I'd say it's up to more than just the performer's ear to make the distinction. If you spend much time listening to music where enharmonic notes are rounded to a median, the ability of the listener/performer to distinguish the difference diminishes. So the audience is just as at fault at not hearing the difference between our enharmonic notes as the performers.

On Dec 10, 2010, at 7:40 PM, Michael Ellis wrote:

Yes! Spelling does count because poorly spelled music is much harder to read. I'm somewhat less convinced regarding sonic differences on untempered instruments because the matter is more complicated than that, e.g G# as the leading tone to A is different from G# as the third of E. In practice, it comes down to the performer's ear to make those distinctions.  So, for me at least, readability is the primary consideration.   For those who care about such things, here's a link to the best article I've seen on the subject. It's by Bert Ligon, head of the Jazz Studies department at the University of South Carolina    College of Music.



On Fri, Dec 10, 2010 at 12:55 PM, James Bailey <address@hidden> wrote:
Because spelling counts! D# and E♭may sound the same (on a tempered instrument) but they are two very different notes. And an performer playing an instrument that can distinguish between the two, should.
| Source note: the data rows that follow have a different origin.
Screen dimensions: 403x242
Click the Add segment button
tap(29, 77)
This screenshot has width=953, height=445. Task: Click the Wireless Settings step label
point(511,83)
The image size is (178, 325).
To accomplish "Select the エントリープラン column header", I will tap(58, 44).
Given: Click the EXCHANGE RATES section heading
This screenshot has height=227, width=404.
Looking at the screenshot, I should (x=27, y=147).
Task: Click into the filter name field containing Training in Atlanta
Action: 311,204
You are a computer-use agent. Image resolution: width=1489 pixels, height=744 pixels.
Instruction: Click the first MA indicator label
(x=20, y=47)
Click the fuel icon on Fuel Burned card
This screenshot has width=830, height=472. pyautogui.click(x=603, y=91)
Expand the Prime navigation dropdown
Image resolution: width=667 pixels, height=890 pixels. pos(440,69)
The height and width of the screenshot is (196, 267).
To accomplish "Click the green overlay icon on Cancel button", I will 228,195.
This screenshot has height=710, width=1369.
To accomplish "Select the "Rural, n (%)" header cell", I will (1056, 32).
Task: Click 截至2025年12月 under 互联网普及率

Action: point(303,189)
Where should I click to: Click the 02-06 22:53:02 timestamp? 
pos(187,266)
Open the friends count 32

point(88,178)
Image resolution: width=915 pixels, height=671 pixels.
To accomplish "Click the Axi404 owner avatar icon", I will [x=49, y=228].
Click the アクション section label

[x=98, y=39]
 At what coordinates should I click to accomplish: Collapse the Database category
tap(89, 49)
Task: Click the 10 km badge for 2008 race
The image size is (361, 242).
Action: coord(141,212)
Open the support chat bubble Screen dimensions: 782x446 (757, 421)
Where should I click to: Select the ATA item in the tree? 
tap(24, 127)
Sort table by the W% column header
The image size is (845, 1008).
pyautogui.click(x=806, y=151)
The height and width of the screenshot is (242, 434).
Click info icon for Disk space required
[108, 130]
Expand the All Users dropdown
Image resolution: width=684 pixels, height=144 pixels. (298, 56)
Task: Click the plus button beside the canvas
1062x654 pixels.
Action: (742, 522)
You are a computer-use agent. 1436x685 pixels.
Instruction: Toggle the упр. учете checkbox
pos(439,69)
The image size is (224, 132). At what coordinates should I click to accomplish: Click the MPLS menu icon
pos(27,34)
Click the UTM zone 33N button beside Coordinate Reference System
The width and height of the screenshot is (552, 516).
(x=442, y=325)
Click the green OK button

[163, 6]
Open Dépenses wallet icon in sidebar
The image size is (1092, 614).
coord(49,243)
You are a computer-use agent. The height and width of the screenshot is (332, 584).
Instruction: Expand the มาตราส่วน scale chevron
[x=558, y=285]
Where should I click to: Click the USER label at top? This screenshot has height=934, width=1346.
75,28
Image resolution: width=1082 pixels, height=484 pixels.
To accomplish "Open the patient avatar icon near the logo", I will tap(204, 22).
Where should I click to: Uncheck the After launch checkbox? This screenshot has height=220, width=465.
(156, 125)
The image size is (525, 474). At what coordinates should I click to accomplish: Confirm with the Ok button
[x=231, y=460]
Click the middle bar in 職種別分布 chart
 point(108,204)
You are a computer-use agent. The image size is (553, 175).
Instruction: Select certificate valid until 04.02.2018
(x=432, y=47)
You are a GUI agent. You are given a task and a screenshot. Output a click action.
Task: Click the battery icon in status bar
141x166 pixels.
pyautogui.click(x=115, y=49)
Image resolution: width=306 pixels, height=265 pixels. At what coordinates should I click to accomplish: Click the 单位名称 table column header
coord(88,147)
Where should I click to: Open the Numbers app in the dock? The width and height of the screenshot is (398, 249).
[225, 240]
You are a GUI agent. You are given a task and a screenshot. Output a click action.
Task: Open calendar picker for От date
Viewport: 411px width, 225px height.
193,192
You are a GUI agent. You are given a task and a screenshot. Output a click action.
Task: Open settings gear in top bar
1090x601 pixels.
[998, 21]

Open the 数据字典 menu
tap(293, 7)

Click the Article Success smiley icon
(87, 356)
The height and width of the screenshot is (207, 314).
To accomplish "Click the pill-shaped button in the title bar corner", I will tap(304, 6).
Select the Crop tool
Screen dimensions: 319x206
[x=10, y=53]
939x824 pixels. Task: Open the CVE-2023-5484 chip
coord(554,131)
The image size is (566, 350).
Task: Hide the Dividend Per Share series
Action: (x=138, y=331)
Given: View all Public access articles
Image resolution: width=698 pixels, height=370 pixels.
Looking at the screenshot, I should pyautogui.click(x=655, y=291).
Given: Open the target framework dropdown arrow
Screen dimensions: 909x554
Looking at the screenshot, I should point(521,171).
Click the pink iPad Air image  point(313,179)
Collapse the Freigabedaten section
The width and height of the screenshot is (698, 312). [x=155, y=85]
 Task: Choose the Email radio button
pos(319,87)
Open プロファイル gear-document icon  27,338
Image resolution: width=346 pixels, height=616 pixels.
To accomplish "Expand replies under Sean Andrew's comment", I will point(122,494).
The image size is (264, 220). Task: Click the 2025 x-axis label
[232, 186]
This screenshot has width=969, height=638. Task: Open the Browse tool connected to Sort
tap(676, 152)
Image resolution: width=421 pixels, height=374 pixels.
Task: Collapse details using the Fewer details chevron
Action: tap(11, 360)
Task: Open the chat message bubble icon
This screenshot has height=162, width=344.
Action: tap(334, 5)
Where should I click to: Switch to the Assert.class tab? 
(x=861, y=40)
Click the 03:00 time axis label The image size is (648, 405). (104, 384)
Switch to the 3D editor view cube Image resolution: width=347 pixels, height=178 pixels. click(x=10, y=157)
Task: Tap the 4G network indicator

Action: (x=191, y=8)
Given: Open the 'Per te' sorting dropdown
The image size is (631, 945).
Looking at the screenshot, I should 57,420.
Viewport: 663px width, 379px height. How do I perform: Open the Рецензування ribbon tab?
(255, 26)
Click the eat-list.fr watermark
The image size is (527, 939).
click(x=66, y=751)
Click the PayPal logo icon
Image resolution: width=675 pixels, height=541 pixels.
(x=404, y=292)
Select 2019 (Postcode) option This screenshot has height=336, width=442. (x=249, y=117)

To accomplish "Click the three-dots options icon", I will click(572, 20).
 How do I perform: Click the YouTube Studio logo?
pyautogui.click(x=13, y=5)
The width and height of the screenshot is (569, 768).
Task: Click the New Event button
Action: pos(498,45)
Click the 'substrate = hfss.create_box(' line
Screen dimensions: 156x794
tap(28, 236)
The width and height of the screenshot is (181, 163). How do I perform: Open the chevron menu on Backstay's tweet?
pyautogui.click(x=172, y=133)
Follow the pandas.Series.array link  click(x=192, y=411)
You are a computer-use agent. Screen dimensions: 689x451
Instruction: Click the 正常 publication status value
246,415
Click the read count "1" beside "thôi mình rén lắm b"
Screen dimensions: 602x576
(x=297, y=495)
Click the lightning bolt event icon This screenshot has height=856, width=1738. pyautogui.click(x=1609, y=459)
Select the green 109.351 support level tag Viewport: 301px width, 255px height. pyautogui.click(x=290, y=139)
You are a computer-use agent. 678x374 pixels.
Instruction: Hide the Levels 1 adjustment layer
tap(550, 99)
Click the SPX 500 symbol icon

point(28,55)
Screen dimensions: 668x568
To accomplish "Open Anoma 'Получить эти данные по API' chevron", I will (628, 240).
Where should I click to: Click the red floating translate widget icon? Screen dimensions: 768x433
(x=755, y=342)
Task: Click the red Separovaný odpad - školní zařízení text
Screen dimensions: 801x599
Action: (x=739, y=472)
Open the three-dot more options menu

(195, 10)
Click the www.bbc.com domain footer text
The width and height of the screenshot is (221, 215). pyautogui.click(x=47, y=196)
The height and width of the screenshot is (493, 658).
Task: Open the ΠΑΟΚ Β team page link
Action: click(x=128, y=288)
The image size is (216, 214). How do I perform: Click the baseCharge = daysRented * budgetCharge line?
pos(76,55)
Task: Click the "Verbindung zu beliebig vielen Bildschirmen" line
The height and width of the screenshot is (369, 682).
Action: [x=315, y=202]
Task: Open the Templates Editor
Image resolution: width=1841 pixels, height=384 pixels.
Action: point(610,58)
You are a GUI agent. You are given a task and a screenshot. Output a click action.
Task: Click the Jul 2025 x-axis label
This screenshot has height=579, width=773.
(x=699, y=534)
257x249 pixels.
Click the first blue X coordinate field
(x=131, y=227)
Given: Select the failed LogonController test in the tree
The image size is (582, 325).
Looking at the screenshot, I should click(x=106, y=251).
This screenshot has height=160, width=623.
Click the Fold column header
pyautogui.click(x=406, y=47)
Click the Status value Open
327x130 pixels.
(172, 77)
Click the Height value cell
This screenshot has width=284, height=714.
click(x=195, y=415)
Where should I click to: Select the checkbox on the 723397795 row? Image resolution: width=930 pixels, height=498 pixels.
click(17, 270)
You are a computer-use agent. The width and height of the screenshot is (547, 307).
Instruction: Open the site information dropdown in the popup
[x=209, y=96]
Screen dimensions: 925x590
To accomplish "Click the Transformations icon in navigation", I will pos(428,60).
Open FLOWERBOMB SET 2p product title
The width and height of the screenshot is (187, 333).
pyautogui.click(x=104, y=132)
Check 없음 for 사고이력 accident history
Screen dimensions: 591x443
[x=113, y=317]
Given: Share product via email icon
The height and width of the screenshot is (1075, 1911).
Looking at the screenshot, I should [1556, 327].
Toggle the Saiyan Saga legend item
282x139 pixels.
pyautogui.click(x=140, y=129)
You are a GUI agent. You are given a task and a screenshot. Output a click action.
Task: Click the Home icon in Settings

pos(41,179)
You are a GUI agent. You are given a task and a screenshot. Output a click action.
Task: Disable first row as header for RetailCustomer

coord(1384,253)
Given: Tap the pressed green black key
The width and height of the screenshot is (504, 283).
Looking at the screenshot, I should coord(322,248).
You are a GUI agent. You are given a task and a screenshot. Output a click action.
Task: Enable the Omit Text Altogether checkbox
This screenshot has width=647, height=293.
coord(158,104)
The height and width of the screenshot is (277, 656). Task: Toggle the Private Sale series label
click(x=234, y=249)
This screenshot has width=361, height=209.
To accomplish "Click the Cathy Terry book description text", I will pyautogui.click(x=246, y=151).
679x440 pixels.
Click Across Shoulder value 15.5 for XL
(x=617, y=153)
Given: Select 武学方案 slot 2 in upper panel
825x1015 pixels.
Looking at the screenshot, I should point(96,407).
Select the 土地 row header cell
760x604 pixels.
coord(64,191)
On Dec 10, 2010, at 6:18 PM, Michael Ellis wrote:

Why not set one of the notes to a different enharmonic pitch?  It's certainly much kinder to the musician who's trying to play the composition.

 \include ""
\clef treble
\time 4/4
{ fs'4 }
{ es'4 }


On Fri, Dec 10, 2010 at 7:00 AM, Phil Holmes <address@hidden> wrote:
Please reply to the user group as well.

As is often pointed out, it's free software and the fixes depend on who is working for nothing on the code.

I wouldn't think it would crop up frequently.

I made a workaround with a combination of forcing the accidentals to be displayed, and then using force-hshift and extra-offset and a few other tweaks to make it work.

My example is pretty complicated, because I also autogenerate the code, but you're welcome to a copy if you want.

Phil Holmes

----- Original Message ----- From: "Marco Correia" <address@hidden>
To: "Phil Holmes" <address@hidden>
Sent: Friday, December 10, 2010 10:29 AM
Subject: Re: Odd output


I can't believe that this is seen as a low priority enhancement...! This
completely renders lilypond unusable for the task I need it, which is to serve
as a printer for computer generated music. The output is not ugly - it is
plain wrong!

Why doesn't the accidental_engraver looks into other voices as well?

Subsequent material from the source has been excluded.